Photographer Spotlight: Don Brodie
Briefly

Photographer Spotlight: Don Brodie
"Brodie earned his degree in photography from Parsons The New School for Design in New York. Rooted in personal and cultural experiences, Brodie's work explores identity, texture, and emotion through both still and moving images. He is also the co-founder of Forgotten Lands, an independent publisher dedicated to authentic Caribbean art, culture, and dialogue. Brodie began this series in 2020. It focuses on long-overlooked health diagnoses within his own family, specifically his father's dementia and the passing of his eldest and only sister."
"It reveals the quiet strength required to care for loved ones while confronting one's own vulnerability. In many Caribbean households, aging and mental health remain taboo. "Leave it to the Lord" is a common phrase that offers comfort, yet often leaves deeper struggles unspoken.

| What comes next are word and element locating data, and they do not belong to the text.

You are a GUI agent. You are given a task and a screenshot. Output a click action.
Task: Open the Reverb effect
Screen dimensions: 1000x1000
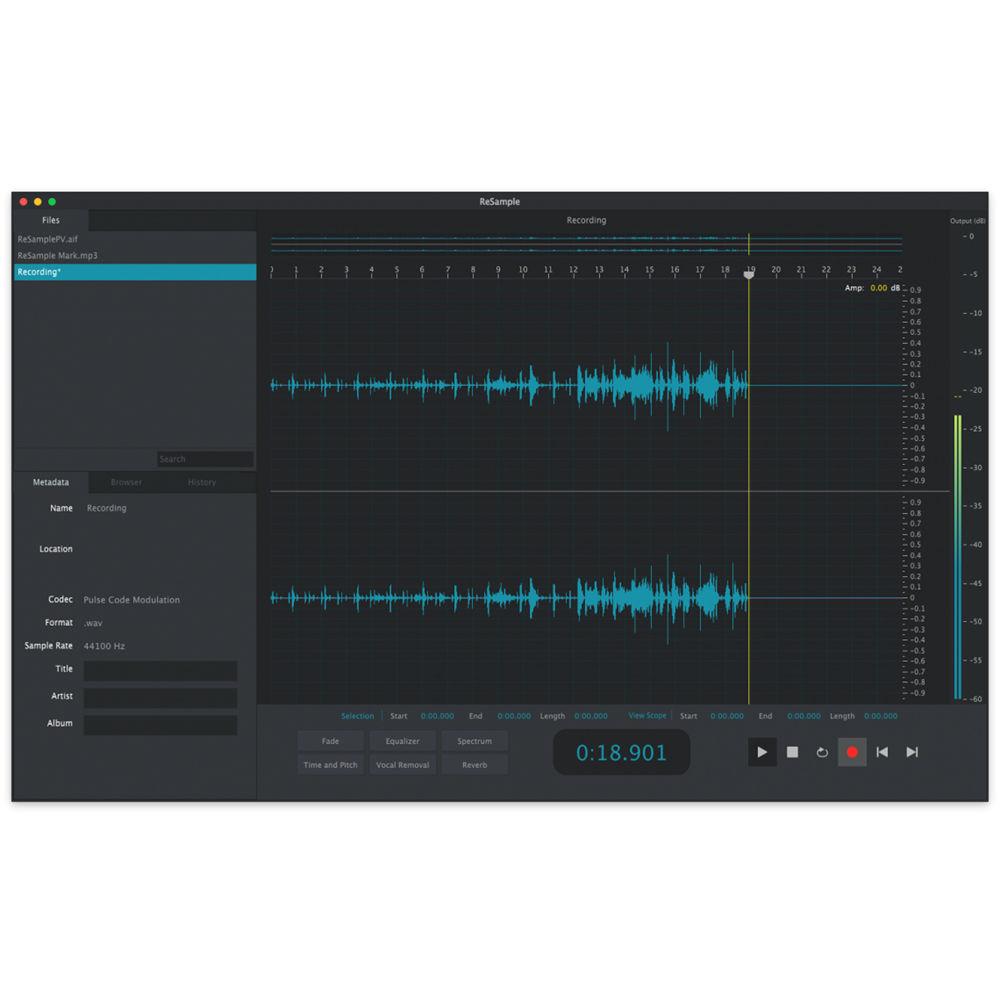pyautogui.click(x=474, y=765)
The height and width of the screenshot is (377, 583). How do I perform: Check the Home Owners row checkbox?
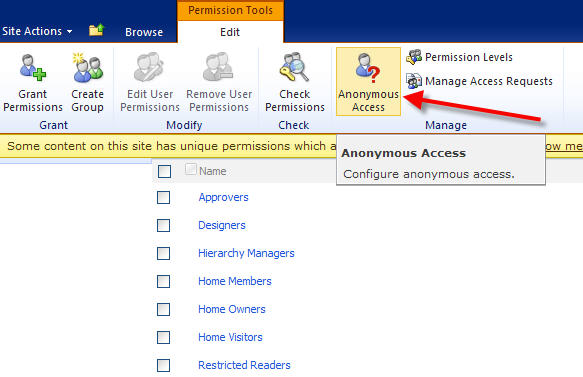click(164, 309)
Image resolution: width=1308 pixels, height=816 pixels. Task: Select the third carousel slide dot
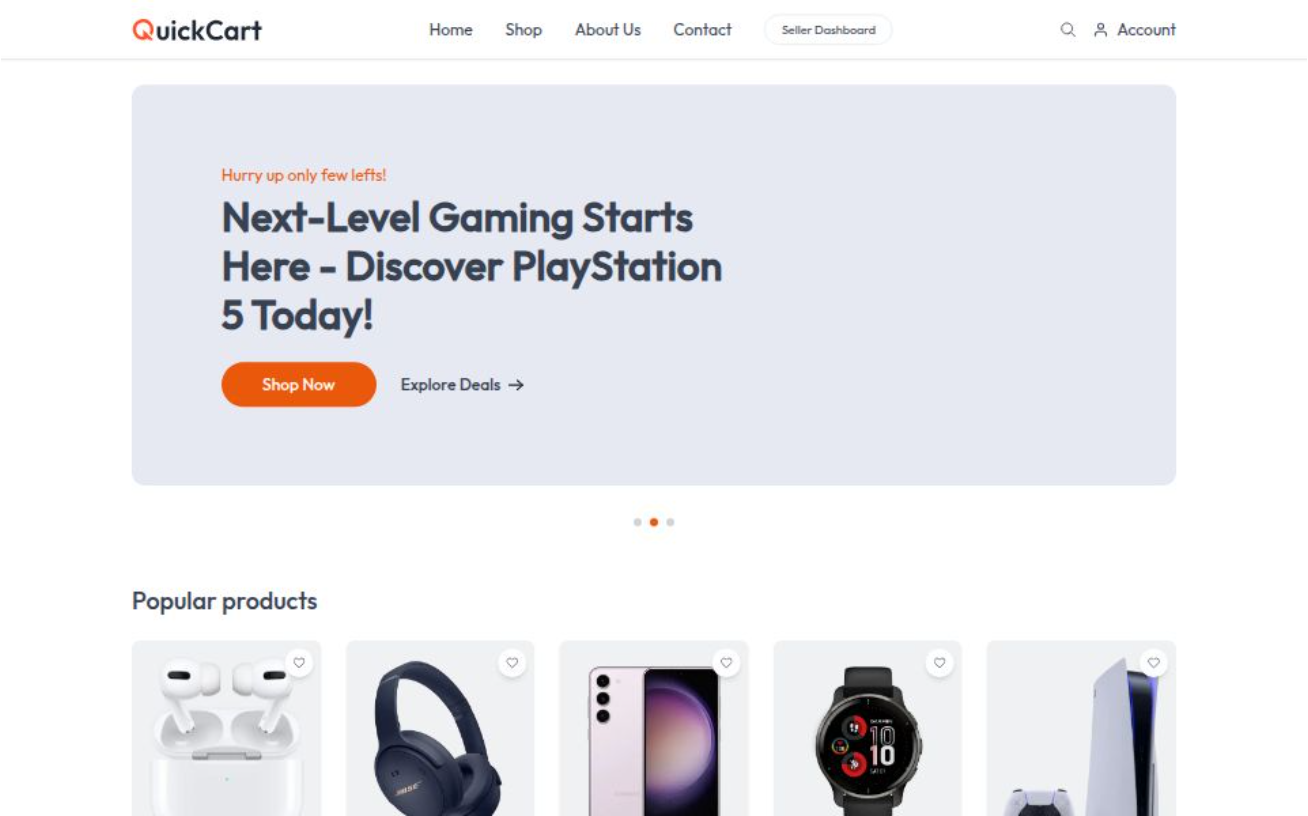point(670,522)
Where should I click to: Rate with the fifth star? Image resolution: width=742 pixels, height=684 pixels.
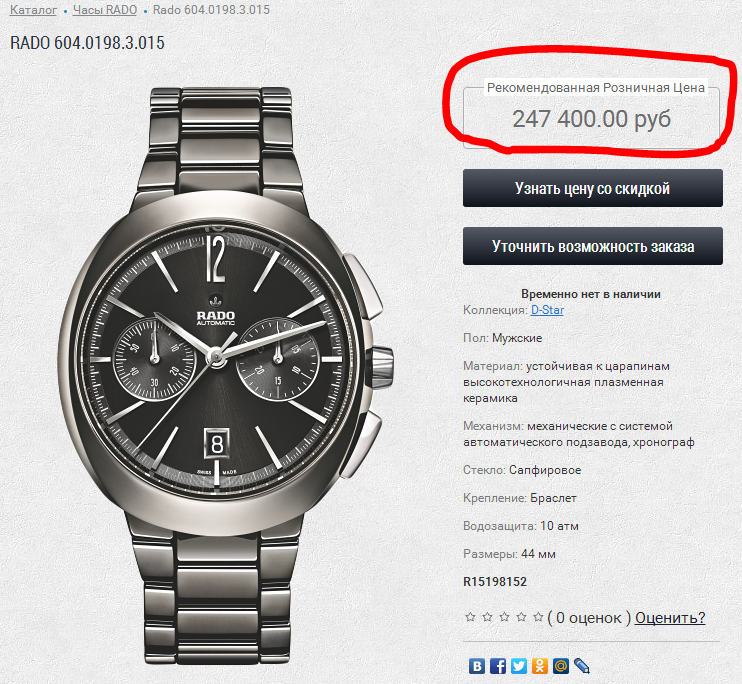(x=539, y=617)
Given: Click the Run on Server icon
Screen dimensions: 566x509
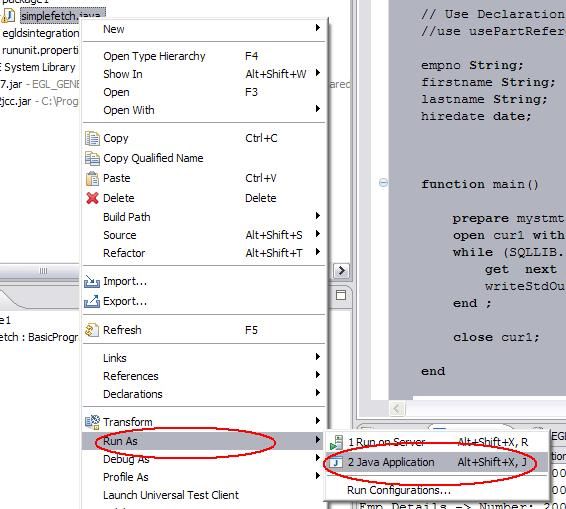Looking at the screenshot, I should point(336,443).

Through this work, Brodie explores the tension between cultural expectations and the lived realities of caregiving, blurring the line between family archive and artistic inquiry."
Don Brodie is a Jamaican-American photographer who earned his degree from Parsons The New School for Design. His practice draws on personal and cultural experiences to explore identity, texture, and emotion through still and moving images. He co-founded Forgotten Lands, an independent publisher for Caribbean art and dialogue. The series began in 2020 and centers on his father's dementia and the death of his eldest sister, tracing grief, aging, caregiving, and legacy. Photographs were made across New York, Maryland, Florida, and his sister's resting waters in Jamaica. The project captures candid moments, portraits, and quiet details that reveal cultural taboos and caregiving tensions.